> [Aim of the task]:
Output exactly the lines from the one containing "Open the 首页 navigation tab" through the final line of the entries below, both included, and skip the pictures.
[[ Exercise materials, beginning ]]
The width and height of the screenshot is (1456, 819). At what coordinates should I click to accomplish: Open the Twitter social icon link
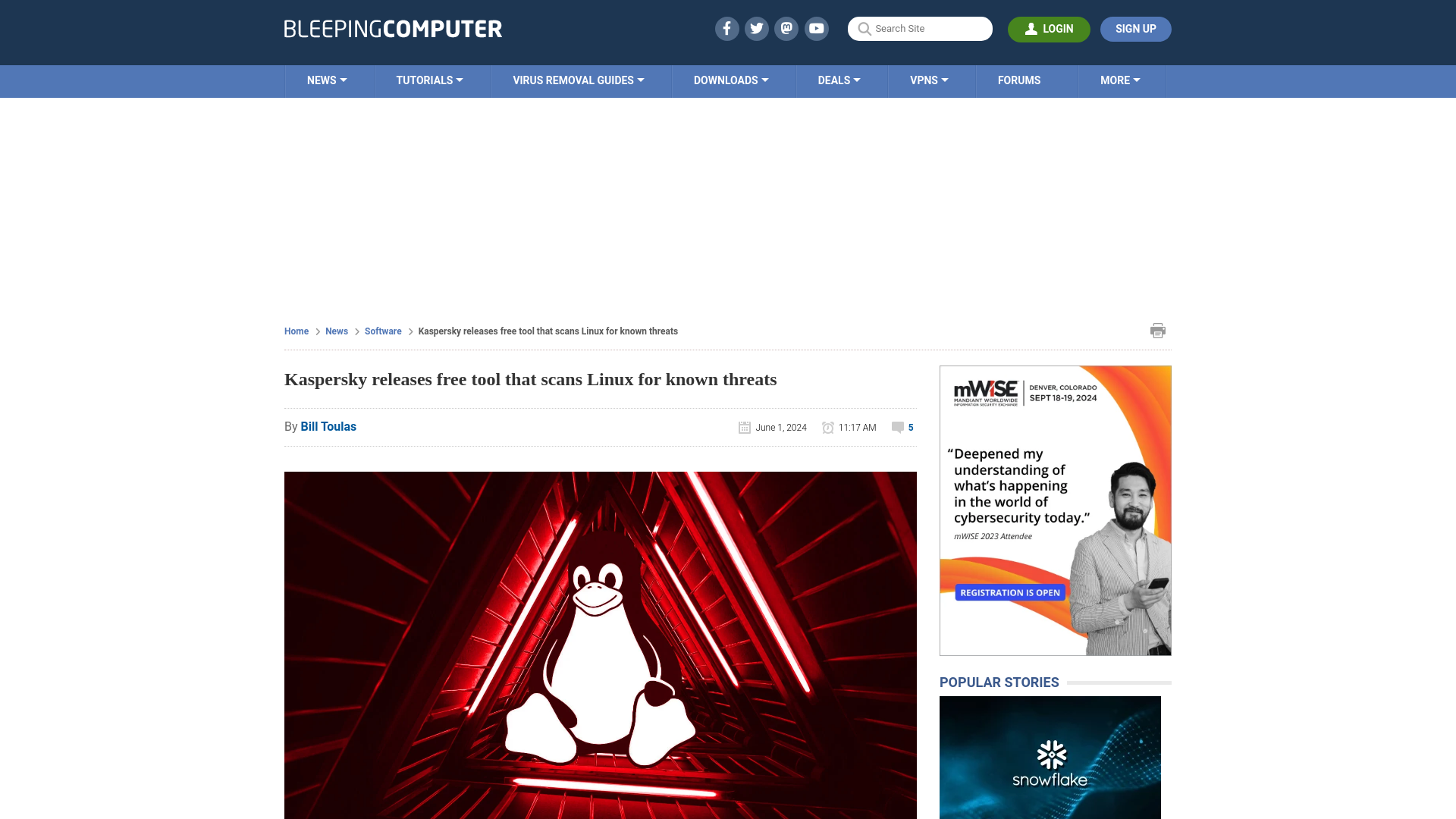pos(757,28)
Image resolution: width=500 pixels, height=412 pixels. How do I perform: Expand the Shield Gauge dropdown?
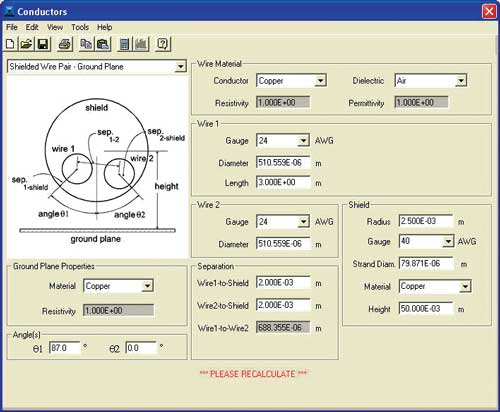point(448,241)
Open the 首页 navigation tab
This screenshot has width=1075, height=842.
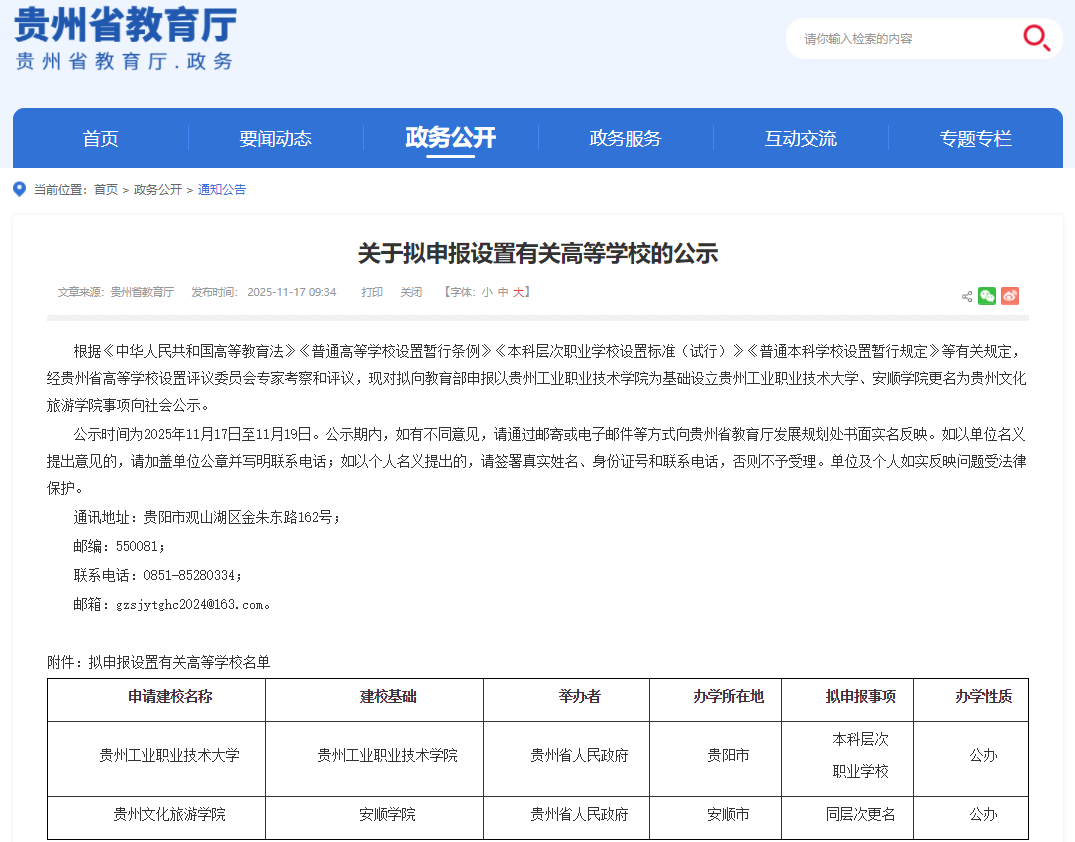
[[ Exercise materials, end ]]
> [Exercise output]:
Open the 首页 navigation tab
This screenshot has width=1075, height=842.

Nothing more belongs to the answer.